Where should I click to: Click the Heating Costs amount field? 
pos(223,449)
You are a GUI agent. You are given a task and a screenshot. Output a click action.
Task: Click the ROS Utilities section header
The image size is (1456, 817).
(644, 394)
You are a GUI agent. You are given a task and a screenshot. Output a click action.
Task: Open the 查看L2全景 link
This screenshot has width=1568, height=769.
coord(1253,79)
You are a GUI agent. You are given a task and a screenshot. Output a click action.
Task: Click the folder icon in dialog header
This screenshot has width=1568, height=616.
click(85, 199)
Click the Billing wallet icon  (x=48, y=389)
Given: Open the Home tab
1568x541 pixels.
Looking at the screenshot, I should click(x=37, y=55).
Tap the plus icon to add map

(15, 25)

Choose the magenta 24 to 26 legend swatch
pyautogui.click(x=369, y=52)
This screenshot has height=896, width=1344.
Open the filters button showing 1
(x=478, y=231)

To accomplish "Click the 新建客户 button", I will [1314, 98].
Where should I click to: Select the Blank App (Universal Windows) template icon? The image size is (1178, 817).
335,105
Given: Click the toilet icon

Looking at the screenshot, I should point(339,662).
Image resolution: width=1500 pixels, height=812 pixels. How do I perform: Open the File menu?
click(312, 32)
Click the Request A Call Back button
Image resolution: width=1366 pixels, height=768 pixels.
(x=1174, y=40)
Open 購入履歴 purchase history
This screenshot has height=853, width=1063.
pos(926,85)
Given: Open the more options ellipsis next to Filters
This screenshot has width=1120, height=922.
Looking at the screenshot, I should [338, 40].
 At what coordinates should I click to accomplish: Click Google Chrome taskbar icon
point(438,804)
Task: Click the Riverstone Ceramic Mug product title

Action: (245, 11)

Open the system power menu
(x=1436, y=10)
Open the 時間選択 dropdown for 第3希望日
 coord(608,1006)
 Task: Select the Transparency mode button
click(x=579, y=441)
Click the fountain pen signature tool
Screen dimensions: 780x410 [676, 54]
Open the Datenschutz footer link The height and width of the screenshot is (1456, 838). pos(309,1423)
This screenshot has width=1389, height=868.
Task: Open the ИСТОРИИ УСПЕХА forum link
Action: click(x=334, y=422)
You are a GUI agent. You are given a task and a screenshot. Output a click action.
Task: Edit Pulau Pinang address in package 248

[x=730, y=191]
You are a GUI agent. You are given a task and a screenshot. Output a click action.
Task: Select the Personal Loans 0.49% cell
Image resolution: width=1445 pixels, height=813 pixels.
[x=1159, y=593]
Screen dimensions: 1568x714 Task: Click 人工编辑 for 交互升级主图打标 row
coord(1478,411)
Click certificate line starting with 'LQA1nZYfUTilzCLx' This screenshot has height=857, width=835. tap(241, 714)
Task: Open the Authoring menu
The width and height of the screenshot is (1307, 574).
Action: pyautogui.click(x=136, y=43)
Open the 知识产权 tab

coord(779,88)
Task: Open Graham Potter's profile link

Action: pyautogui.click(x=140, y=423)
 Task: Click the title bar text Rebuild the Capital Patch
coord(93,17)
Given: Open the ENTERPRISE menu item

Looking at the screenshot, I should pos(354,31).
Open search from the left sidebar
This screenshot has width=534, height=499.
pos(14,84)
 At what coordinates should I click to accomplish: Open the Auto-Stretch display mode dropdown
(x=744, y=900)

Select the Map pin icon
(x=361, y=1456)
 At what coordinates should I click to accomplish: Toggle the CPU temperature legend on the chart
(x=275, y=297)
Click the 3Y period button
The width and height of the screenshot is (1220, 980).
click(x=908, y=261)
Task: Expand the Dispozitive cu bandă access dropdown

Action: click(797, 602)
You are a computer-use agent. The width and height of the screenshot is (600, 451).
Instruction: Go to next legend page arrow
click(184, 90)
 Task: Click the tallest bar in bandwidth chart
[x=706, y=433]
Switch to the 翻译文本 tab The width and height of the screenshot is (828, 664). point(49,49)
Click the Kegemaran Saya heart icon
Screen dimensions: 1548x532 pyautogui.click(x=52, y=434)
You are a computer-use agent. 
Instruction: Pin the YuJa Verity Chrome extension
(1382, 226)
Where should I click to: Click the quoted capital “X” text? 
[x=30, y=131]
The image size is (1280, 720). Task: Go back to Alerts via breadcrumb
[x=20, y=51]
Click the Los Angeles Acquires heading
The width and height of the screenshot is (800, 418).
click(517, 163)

··········

→ **What you need to do**
Count the lines in the items above that contain the string "point", and reply with the number alone.

→ **Response to the task**
3